Question

Let \( \frac{x^2}{a^2} + \frac{y^2}{b^2} = 1 \), where \( a>b \), be an ellipse whose eccentricity is \( \frac{1}{\sqrt{2}} \) and the length of the latus rectum is \( \sqrt{14} \). Then the square of the eccentricity of \( \frac{x^2}{a^2} - \frac{y^2}{b^2} = 1 \) is:

• A. 3
• B. \(\frac{7}{2}\)
• C. \(\frac{3}{2}\)
• D. \(\frac{5}{2}\)

Answer 1

The Correct Option is C

We are given:

• eccentricity \( e = \frac{1}{\sqrt{2}} \)
• Length of the latus rectum \( L = \sqrt{14} \)
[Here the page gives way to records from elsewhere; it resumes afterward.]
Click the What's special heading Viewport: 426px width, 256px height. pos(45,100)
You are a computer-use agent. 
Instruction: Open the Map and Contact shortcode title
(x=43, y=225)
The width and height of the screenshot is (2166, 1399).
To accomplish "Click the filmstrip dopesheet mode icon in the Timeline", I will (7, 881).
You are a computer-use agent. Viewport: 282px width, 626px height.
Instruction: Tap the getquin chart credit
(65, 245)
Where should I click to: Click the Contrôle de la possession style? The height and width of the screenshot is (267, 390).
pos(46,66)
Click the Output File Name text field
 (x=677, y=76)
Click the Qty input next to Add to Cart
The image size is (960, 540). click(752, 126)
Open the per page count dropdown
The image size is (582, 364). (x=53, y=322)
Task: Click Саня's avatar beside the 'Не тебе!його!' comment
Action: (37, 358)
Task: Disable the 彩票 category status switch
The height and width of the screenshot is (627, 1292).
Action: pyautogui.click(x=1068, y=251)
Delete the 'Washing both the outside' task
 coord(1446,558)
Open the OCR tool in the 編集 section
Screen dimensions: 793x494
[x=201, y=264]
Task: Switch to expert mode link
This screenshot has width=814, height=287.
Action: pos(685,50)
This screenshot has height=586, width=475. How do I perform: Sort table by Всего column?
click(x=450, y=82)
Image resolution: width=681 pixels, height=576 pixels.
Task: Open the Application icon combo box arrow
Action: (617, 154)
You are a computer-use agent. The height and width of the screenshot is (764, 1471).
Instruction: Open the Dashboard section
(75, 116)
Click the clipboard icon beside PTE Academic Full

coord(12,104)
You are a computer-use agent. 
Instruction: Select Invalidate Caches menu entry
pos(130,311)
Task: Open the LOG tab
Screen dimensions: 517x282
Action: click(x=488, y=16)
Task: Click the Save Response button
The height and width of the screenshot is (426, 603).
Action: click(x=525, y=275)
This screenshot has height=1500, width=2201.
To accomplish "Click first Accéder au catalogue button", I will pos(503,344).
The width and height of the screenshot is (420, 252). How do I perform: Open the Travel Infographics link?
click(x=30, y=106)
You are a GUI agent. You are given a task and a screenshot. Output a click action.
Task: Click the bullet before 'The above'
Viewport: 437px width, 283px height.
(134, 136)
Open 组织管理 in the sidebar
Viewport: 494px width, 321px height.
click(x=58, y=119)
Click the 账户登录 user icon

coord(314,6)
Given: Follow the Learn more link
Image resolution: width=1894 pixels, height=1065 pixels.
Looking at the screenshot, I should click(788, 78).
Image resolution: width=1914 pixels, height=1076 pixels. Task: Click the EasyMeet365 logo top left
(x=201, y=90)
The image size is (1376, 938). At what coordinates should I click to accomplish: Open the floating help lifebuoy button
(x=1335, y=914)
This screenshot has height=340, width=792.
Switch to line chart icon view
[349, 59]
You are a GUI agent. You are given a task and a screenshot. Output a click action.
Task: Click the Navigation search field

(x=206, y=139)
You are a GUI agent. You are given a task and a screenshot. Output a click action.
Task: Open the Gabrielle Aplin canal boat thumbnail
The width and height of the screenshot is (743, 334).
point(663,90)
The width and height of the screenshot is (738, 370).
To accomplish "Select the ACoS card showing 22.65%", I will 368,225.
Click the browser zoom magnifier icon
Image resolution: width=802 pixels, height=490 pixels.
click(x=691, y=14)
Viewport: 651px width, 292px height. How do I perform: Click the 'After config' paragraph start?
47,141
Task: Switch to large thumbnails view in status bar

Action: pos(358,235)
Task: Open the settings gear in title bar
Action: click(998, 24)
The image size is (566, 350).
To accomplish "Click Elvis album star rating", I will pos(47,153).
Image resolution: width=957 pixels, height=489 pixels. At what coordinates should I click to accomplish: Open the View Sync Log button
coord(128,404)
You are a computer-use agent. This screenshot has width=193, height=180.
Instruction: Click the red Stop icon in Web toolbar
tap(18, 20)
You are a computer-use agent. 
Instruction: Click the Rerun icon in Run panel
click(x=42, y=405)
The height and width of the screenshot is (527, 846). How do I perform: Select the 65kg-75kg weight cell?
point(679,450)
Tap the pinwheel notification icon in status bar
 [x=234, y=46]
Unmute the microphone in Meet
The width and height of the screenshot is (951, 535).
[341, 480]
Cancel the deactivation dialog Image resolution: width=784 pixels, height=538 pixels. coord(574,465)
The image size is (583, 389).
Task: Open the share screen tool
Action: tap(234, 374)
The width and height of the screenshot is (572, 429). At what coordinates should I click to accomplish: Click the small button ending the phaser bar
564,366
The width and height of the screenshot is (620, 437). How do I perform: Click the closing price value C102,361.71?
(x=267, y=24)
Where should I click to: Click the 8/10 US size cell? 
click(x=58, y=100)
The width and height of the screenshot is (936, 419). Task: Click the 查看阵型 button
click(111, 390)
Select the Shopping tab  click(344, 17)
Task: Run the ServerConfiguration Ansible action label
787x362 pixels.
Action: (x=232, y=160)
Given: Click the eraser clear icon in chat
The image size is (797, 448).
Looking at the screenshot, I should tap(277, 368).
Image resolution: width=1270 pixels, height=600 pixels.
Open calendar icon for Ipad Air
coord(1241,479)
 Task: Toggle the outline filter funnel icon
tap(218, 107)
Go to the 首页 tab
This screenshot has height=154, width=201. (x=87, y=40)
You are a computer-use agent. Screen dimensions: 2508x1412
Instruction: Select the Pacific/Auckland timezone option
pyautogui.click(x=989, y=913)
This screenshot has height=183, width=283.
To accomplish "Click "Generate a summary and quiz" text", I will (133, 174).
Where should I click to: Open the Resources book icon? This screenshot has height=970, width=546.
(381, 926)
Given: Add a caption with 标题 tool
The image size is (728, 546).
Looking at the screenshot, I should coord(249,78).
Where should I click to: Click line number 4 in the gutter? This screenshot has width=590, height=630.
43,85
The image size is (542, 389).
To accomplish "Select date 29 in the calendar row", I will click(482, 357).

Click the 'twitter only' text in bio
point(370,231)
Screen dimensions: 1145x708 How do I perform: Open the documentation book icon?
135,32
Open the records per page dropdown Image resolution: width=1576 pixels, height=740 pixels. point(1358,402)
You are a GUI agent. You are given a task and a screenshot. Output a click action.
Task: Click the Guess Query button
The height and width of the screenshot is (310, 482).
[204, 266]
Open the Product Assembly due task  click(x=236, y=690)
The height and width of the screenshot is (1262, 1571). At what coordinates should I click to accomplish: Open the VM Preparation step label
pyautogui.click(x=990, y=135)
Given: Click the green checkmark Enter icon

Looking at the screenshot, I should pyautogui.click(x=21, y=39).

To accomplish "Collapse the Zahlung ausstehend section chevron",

We know the formula for the latus rectum of an ellipse is:

\[ L = \frac{2b^2}{a} \]

From the problem, we are given \( L = \sqrt{14} \), so:

\[ \frac{2b^2}{a} = \sqrt{14} \]

Thus,

\[ 2b^2 = a \sqrt{14} \tag{1} \]

Next, use the relationship for the eccentricity \( e \) of an ellipse:

\[ e = \sqrt{1 - \frac{b^2}{a^2}} = \frac{1}{\sqrt{2}} \]

Squaring both sides:

\[ e^2 = 1 - \frac{b^2}{a^2} = \frac{1}{2} \]

This implies:

\[ \frac{b^2}{a^2} = \frac{1}{2} \]

Substitute this into equation (1):

\[ 2 \left(\frac{a^2}{2}\right) = a \sqrt{14} \] \[ a^2 = a \sqrt{14} \]

Thus:

\[ a = \sqrt{14} \]               1

Substitute \( a = \sqrt{14} \) into \( b^2 = \frac{a^2}{2} \):

\[ b^2 = \frac{14}{2} = 7 \]

Now, compute the square of the eccentricity:

\[ e^2 = 1 - \frac{b^2}{a^2} = 1 - \frac{7}{14} = \frac{7}{14} = \frac{1}{2} \]

Thus, the square of the eccentricity is \( \frac{3}{2} \).